When the French-Spanish singer and songwriter Manu Chao released the song “Politik Kills” as the third single from his 2007 album La Radiolina, the artist was taking a jab at global capitalism, neoliberalism, and political conservativism of the West. He sings:
That’s what my friend is an evidence
Politik is violence;
What my friend it’s an evidence
Politik is violence;
Politik need force (force)
Poltik need cries (cries)
Politik need ignorance (ignorance)
Politik need lies (lies)
Ironically, in today’s sociocultural and political landscape of the West, the lyrics of this rebellious song seems to apply more fittingly to radicals on the other end of the political spectrum, namely far-left political operatives, cultural Marxists, and illiberal ideologues. If anything, in the aftermath of the October 7th Hamas’ terrorist attack on Israel, the plethora of pro-Palestinian, anti-Israel events held by Hamas’ Western allies from universities and various “intersectional” groups of the “oppressed” poignantly proves—ideology kills.
In early October, a coalition of 34 student groups from Harvard condemned Israel for annihilating Palestinians and facilitating ongoing violence “[f]rom systematized land seizures to routine airstrikes, arbitrary detentions, to military checkpoints, and enforced family separations to targeted killings.” When confronted with backlash and outrage about the illogical blaming of Israel for atrocities against Israelis, some student organizations backtracked from participating in the coalition. However, many, including the main organizer, Harvard’s Undergraduate Palestine Solidarity Committee (PSC), have remained defiant, criticizing American media outlets for pushing “misinformation” about the Hamas-Israel War and urging supporters to get their news from “Gazan journalists.”
The virulent rhetoric of justifying terrorism under the tutelage of radical slogans such as liberation, anti-colonialism, anti-racism, and anti-oppression is shared by many others among the intelligentsia—whether it is expressed explicitly or through acquiescence. College students throughout the U.S. have held hundreds of pro-Palestine protests—some of which brazenly called for Jewish genocide. A Cornell Professor of History—apparently disregarding the complex history of the Middle East involving both Jews and Muslims— called Hamas’ attacks on Israel exhilarating. A Yale Professor of American Studies blamed the attacks on Israeli settler colonialism and White supremacy. A former Emory Professor of Medicine chanted “Glory to all resistance fighters” at a pro-Palestine rally in Atlanta. A Columbia Professor of Gender and Sexuality Law defended Hamas’s assault as a “military response.” Also, at Columbia, over 100 professors signed a letter in support of pro-Hamas students, whom they say are merely “recontextualizing” the events of October 7th.

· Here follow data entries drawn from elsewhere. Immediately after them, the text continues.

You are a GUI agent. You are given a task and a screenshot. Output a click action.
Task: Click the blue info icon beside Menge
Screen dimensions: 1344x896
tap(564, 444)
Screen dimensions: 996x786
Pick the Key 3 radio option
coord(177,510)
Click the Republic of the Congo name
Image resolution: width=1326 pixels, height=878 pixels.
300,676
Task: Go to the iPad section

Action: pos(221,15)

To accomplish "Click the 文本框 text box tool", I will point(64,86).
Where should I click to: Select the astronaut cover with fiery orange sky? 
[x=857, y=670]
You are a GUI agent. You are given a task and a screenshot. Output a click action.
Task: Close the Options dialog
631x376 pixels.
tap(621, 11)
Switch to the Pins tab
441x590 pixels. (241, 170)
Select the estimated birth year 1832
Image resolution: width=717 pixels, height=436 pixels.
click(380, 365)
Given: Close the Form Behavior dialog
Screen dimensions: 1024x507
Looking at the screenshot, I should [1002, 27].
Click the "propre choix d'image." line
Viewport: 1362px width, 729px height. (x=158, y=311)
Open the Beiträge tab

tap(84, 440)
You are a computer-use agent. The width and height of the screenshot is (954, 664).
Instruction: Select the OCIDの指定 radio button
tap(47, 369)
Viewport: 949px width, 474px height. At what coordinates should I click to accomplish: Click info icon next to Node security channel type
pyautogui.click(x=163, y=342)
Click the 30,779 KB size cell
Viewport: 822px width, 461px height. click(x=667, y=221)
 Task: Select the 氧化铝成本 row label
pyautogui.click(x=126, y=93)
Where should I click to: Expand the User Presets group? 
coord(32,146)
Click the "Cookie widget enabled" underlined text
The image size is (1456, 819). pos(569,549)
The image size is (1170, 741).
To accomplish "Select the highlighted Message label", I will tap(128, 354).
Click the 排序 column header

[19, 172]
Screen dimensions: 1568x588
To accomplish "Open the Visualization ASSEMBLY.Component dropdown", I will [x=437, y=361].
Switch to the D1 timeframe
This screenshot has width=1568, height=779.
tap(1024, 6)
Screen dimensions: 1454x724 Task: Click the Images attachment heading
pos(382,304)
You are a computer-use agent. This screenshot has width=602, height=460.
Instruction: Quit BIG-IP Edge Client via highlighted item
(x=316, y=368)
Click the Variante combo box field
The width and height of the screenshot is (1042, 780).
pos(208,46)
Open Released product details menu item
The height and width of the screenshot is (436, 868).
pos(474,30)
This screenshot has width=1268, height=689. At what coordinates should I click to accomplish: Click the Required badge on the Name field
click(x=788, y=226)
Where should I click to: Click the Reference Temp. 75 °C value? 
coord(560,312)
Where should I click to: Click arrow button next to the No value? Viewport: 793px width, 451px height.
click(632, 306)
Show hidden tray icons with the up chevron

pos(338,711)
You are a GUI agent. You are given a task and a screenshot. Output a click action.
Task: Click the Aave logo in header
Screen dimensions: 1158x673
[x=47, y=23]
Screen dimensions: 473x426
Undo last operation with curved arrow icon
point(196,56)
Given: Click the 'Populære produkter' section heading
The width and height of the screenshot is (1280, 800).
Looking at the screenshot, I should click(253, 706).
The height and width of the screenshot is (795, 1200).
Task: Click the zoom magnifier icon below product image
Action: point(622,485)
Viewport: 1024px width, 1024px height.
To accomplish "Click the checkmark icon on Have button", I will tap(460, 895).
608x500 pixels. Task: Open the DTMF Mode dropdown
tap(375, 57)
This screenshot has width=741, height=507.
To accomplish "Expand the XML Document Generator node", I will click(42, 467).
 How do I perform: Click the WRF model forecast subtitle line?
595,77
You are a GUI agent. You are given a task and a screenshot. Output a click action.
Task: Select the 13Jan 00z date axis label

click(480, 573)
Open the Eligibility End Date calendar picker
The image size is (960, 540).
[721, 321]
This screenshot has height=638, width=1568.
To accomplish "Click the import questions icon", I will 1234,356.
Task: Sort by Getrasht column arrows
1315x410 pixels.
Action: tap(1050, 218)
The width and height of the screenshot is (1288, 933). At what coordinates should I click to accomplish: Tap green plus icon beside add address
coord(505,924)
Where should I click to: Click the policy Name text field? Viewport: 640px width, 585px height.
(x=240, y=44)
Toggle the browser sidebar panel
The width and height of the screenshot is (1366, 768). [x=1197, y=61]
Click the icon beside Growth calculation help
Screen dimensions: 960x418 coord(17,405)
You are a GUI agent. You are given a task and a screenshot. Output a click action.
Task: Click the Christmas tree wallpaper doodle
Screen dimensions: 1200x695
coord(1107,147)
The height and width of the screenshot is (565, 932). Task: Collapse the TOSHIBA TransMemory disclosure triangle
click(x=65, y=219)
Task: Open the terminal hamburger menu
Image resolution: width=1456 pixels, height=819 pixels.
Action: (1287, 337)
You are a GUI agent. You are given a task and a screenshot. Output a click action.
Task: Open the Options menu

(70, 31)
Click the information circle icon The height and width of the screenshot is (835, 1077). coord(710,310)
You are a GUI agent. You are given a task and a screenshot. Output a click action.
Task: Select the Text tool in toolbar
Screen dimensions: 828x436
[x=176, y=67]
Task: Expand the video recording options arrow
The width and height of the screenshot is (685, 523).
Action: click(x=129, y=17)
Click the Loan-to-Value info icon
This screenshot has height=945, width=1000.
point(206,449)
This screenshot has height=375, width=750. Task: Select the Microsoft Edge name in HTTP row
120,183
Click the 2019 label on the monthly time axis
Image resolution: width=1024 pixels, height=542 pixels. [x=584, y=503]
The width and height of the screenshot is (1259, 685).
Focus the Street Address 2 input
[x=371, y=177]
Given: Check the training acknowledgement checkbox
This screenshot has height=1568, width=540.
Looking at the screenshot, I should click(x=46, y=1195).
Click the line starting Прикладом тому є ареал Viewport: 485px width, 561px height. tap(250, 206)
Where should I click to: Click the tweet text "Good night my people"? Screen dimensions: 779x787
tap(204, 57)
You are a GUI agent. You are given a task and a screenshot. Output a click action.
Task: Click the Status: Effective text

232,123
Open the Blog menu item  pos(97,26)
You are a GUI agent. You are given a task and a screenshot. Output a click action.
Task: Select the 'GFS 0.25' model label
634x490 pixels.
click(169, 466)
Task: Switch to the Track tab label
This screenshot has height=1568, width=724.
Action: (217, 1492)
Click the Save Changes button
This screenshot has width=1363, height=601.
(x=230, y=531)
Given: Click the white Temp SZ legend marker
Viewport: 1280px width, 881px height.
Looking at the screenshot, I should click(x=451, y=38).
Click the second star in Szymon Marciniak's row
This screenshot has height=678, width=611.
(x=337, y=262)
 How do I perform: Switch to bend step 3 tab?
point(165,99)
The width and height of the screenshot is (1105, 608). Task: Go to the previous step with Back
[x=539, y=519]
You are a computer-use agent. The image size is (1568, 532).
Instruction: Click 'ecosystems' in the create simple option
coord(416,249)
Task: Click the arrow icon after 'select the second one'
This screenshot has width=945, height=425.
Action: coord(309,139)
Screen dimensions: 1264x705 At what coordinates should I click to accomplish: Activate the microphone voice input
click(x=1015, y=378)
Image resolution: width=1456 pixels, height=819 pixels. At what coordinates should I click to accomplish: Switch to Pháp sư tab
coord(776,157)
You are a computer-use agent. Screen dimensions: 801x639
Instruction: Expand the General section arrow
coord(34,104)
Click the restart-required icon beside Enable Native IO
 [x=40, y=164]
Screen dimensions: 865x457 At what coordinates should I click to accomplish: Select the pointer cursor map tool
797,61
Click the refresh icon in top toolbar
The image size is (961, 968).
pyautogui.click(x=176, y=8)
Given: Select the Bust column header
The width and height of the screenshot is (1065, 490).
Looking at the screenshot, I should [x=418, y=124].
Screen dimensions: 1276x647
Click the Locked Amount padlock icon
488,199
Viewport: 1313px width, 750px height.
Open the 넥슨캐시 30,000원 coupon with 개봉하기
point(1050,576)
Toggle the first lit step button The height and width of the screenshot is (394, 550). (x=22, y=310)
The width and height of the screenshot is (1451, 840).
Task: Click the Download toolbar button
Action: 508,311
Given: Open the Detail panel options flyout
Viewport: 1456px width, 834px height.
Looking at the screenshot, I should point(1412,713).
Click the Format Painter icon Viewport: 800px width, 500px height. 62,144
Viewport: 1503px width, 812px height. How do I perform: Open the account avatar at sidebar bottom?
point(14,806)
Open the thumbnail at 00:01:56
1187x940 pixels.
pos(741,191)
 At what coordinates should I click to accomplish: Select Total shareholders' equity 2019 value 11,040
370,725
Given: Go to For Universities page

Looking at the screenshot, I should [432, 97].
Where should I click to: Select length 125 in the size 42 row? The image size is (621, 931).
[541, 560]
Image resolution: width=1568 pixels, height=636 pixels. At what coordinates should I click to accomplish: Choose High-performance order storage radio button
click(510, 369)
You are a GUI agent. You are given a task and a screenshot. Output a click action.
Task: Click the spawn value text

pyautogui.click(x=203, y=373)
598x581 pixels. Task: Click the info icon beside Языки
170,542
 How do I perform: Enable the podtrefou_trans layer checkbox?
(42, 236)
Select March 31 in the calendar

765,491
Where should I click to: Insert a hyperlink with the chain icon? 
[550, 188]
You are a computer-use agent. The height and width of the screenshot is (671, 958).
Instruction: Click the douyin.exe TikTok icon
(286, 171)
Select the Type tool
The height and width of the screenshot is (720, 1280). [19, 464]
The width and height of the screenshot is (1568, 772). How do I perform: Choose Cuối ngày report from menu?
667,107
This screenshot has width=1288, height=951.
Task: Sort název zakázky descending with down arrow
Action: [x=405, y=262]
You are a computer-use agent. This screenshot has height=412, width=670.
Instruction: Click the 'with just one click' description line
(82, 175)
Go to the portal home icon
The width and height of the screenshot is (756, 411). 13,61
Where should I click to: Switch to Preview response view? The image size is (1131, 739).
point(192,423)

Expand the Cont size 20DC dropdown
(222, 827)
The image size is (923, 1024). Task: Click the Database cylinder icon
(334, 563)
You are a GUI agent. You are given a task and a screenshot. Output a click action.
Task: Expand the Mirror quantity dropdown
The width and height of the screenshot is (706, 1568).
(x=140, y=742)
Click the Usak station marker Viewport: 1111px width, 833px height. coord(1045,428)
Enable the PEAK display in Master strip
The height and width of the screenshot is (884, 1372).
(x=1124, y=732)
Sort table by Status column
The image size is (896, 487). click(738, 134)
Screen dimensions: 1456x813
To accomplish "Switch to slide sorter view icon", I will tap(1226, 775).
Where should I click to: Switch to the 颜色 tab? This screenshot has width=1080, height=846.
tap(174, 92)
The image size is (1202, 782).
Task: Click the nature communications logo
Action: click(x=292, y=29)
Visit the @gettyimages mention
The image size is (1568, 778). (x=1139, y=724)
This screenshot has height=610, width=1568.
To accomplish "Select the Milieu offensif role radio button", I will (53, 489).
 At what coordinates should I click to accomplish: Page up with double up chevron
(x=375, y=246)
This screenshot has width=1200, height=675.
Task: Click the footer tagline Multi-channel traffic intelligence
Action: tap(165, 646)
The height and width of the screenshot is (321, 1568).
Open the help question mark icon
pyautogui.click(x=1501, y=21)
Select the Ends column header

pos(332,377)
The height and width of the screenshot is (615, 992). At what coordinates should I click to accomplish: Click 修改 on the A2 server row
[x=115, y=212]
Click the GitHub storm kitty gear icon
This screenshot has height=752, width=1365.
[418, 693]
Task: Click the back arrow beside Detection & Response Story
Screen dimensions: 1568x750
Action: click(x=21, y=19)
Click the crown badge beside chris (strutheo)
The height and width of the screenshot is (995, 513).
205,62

Administrators and staff, feeling the pressure from donors and the public to denounce students’ support of Hamas, issued tepid statements pledging to fight anti-Semitism but are otherwise too politically correct to do more to reign in the neurotic mob. Many intentionally did not mention that Hamas is the instigator of the latest Israel-Hamas war. This refusal to draw a line and stop defending the indefensible is a result of their cowardly attempts to appease and pacify campus activists and justice warriors, who are often louder than pro-democracy, pro-Israel voices. A recent online poll of 609 college students found that 22% sympathize with Hamas, nearly as many as those who back Israel.
The recent wave of mass demonstrations against Israel, like the 2020 racial justice riots following the George Floyd tragedy, is the fruit of a decades-old culture war waged by far-left intellectuals and scholar-activists to capture young American minds in a hate-filled, divisive dogma of group grievances, identity politics, and racial animus. This ideology—combining neo-Marxism with post-modernism, critical pedagogy and critical race theory—is so widespread among the intellectual and cultural elites that sheer acts of terrorism and violence by repressive regimes such as Hamas are legitimized internationally. The irony is not lost when numerous privileged American college students rush to celebrate a terrorist regime that routinely penalizes “marginalized” sexualities and restricts the freedom of its subjects.
The culture war has arrived at a tipping point where a soul-searching reexamination of our institutional orthodoxies must be conducted. The vision of the anointed, according to Thomas Sowell, which blames the larger society and traditional Western values for all social ills and foolishly engages in victimhood-based politics, needs to be refuted with empirical evidence and commonsense if we want to get rid of the “intellectual rot” and the insidious ideology that kills.